Streng genommen sind Korrosion und Verschleiß zwei völlig unterschiedliche Phänomene. Voraussetzung für Verschleiß ist das Vorhandensein von Krafteinwirkung und Relativbewegung. Korrosion ist lediglich eine chemische Reaktion. Selbst wenn sich die Schnecke nicht dreht, führt die Schmelze zu korrosiven Schäden an der Oberfläche der Schnecke. Verschiedene Bestandteile, die sich beim Erhitzen von Kunststoff zersetzen, wie Chlorid, Brom, Sulfid usw., korrodieren die Metalloberfläche und die dadurch entstehende lockere Struktur wird durch harte Partikel leicht abgetragen. Oder umgekehrt: Wenn eine weiche Masse korrodiert, tragen die hervorstehenden harten Partikel sehr leicht eine andere Oberfläche ab, wodurch die Verschleißrate beschleunigt wird. Korrosive Stoffe verhindern zudem die Bildung eines polierten Entsalzungsfilms, der ursprünglich der Verhinderung von Anhaftungen förderlich ist. Offensichtlich ist die Hauptursache für Schraubenschäden das Ergebnis der kombinierten Wirkung von Korrosion und Verschleiß.

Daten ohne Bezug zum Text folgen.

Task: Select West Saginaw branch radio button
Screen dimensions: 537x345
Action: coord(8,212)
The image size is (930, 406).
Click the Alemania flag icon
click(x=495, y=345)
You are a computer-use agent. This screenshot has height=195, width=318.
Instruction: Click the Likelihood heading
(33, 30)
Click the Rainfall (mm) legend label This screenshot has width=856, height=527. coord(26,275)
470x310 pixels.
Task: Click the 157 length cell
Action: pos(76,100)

Ob es zu Korrosion kommt, hängt von der chemischen Zusammensetzung der Schnecke und des Zylinders ab und hat nichts mit deren Härte zu tun. Natürlich sind Materialien mit hoher Härte und Korrosionsbeständigkeit (z. B. Schrauben aus Wolframlegierungen) ein gutes Schraubenmaterial, aber die Kosten dieser Materialien schränken häufig ihre Verwendung ein.

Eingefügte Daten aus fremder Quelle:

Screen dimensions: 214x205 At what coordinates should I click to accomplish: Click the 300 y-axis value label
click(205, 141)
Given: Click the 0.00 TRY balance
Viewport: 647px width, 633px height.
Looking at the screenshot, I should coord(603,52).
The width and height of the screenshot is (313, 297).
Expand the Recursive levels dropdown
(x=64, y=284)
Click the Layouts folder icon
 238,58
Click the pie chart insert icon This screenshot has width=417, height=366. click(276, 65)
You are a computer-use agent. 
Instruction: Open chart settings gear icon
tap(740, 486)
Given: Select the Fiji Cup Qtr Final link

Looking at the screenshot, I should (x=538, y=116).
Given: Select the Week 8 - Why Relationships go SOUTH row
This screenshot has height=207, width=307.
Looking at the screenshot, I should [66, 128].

Eine Möglichkeit, Korrosion zu verhindern, besteht darin, die Oberfläche des Schneckenzylinders mit einer Schutzschicht zu versehen. So verhindert beispielsweise eine Hartverchromung der Schraube besonders effektiv die Korrosion von Chloriden. Der zu diesem Zeitpunkt entstehende Chromoxidfilm hat einen größeren Einfluss auf die Korrosion von Chloriden. Hoher Widerstand.